Für erhebliche Aufregung sorgen beispielsweise die ersten Abschätzungen der hohen Basisreproduktionszahl der Infektion. Die Größe, die oftmals als R0 bezeichnet wird, gibt wieder, wie viele andere Patienten ein Infizierter im Schnitt ansteckt. Sie liegt in diesem Fall bei 3-5. Der Tweet eines Harvard-Epidemiologen, der von einem "thermonuklearen Level" sprach, wurde mehr als 16.000 mal retweetet. Nimmt man dazu noch die Computer-Simulation der Ausbreitung einer solchen Krankheit durch den globalen Flugverkehr, kann einem in der Tat Angst und Bange werden.

Ein lesenswerter, bemerkenswert unaufgeregter Artikel aus dem Atlantic hilft jedoch, diese Zahlen einzuordnen. Die Reproduktionszahl von Masern beispielsweise liegt bei 12-15. Allein die Ansteckungsgefahr sagt nichts über die Schwere der Erkrankung.

Nebenbei geht der Artikel auch auf die Angst vor so genannten Super Spreadern ein – Menschen, die besonders viele andere anstecken. Denn R0 ist nur eine durchschnittliche Größe. Bei manchen Infektionskrankheiten verbreiten einzelne Patienten das Virus massiv, während andere kaum zur Verbreitung beitragen: Im Fall von SARS, der schweren Lungeninfektion von 2003, hatte ausgerechnet ein Arzt sich als Super Spreader erwiesen, der die Krankheit in vier Ländern verbreitete.

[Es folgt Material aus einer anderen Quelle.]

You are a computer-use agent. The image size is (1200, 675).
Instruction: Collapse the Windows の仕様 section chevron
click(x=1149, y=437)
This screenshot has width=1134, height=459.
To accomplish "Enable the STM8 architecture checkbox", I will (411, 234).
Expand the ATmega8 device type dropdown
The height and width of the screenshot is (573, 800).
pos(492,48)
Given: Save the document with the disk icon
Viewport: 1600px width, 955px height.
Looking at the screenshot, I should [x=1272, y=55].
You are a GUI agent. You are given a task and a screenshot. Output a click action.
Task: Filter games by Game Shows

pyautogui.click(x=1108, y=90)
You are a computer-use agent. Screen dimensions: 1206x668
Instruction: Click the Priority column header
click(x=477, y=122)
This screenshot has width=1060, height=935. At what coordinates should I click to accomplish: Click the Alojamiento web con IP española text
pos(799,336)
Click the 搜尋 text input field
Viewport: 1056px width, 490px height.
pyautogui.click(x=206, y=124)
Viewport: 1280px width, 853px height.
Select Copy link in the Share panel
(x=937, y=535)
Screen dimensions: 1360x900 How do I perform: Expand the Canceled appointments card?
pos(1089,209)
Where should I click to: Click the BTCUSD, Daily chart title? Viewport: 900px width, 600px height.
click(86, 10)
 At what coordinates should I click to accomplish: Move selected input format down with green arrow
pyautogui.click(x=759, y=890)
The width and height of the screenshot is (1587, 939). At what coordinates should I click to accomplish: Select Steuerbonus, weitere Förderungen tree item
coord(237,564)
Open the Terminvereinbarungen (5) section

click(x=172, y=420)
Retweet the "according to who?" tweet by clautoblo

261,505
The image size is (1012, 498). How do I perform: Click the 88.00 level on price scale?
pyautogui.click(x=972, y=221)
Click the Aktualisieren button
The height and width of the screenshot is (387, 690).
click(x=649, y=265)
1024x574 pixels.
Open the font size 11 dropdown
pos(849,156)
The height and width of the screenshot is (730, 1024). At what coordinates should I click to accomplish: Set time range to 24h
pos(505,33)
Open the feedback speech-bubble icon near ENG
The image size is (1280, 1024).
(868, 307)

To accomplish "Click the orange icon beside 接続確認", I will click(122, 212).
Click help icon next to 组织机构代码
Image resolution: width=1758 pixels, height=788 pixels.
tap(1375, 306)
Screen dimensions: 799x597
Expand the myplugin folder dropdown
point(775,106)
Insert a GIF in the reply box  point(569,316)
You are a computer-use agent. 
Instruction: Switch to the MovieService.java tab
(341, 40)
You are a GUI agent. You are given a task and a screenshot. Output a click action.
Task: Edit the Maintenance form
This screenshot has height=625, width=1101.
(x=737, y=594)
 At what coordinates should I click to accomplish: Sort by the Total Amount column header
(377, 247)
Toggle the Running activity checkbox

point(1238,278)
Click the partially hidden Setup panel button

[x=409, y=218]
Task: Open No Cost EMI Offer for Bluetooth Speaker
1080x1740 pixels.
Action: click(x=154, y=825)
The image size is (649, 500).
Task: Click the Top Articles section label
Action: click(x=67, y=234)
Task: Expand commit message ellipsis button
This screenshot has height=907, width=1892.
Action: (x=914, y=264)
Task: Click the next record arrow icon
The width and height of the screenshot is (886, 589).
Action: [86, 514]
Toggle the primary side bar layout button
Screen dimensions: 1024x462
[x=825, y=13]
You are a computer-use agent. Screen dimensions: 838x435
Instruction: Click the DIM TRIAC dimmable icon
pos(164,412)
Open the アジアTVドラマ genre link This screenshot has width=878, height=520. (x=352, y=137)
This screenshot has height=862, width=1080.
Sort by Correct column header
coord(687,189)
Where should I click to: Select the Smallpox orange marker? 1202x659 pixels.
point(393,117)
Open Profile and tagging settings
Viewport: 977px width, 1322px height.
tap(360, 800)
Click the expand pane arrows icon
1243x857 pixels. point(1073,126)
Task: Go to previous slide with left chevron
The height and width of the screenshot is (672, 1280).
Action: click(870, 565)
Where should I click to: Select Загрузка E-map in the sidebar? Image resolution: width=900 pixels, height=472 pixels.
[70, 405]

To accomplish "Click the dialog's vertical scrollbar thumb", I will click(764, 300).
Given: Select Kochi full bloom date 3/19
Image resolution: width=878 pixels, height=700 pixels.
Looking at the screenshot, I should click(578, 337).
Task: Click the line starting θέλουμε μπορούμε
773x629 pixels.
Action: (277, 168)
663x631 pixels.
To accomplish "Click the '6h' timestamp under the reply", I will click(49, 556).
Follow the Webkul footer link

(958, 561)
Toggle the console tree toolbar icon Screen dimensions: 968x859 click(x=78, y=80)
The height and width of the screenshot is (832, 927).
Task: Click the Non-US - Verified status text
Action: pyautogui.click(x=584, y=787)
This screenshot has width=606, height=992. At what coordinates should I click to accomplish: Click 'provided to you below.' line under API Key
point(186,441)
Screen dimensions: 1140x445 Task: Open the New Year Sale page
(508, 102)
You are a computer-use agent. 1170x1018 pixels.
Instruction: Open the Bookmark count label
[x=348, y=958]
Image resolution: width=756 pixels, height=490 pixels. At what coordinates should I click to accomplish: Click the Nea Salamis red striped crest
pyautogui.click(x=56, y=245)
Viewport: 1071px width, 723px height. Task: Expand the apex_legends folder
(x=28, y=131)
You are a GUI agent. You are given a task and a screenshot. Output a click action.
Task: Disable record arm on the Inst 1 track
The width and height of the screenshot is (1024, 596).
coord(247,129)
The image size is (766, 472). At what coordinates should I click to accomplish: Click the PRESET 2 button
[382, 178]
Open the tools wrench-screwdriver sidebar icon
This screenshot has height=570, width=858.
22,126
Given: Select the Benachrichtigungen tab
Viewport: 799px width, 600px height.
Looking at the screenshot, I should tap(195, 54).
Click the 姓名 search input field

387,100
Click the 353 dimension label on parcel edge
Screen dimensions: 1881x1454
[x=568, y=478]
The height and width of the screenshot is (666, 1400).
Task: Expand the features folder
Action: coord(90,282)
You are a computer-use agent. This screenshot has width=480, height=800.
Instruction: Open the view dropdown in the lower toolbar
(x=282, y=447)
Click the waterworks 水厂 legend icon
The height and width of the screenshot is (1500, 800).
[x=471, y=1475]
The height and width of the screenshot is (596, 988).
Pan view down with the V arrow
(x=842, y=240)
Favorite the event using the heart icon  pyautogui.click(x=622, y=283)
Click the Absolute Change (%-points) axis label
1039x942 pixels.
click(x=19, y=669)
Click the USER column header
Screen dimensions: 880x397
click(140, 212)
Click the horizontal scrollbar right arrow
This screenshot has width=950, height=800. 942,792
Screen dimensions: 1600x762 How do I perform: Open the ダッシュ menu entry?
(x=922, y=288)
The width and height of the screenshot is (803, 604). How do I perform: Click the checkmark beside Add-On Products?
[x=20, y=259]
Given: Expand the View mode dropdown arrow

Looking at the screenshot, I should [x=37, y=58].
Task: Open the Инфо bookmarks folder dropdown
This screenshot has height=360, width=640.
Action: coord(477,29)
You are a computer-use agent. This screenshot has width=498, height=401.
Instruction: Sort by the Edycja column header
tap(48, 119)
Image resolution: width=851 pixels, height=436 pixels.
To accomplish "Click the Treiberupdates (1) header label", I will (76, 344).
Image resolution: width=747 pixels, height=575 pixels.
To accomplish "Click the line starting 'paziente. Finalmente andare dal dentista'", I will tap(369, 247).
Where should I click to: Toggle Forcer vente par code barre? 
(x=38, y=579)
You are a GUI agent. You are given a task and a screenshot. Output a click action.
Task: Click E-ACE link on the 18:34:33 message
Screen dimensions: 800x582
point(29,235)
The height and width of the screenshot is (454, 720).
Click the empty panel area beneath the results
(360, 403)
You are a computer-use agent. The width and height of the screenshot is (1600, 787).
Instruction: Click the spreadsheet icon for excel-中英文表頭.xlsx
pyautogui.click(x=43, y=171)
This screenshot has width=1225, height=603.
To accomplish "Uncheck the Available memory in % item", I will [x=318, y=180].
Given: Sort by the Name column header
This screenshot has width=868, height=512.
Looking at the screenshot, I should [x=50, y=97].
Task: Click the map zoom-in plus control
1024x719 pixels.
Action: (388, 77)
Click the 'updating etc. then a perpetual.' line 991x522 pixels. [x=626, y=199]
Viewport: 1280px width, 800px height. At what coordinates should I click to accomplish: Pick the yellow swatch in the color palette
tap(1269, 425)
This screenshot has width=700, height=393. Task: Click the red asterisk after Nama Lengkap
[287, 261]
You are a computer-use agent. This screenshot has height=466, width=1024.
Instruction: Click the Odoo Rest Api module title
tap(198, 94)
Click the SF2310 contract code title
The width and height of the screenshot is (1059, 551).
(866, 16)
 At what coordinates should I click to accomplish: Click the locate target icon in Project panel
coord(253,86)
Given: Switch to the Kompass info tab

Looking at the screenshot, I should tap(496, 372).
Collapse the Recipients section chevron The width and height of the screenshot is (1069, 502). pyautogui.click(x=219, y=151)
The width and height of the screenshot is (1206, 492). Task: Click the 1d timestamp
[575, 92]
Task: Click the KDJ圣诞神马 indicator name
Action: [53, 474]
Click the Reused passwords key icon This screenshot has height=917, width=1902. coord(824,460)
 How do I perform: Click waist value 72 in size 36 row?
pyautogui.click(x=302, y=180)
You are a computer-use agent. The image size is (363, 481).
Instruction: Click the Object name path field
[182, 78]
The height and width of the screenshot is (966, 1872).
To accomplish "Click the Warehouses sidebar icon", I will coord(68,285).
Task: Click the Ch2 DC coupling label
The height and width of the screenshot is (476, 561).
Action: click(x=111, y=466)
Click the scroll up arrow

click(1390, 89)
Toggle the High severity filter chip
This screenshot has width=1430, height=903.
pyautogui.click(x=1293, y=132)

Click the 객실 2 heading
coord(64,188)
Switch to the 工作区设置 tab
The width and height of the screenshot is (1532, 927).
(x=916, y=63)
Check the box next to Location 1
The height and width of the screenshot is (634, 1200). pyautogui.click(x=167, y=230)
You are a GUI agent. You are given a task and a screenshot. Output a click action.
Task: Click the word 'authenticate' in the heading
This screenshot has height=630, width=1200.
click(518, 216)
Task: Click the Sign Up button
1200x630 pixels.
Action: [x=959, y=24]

Das klingt auf den ersten Blick extrem bedrohlich. Allerdings, schreibt Ed Yong im Atlantic, könne eine Krankheit, die sich über Super Spreader verbreite, viel besser durch Quarantäne-Maßnahmen eingedämmt werden.

Beinahe tröstlich fand ich daher das Interview mit Rolf Hilgenfeld in Nature. Der Biologe arbeitet seit 2003 an einem Impfstoff gegen Coronaviren und will jetzt zwei vielversprechende Ansätze an Mäusen in China testen. Während andere Deutsche ausgeflogen werden sollen will Hilgenfeld nach Wuhan. Da der Mann seit Jahren auf diesem Gebiet forscht, gehe ich mal davon aus, dass er weiß, was er tut. Sieht also so aus, als sei der Weltuntergang bis auf weiteres doch noch mal verschoben.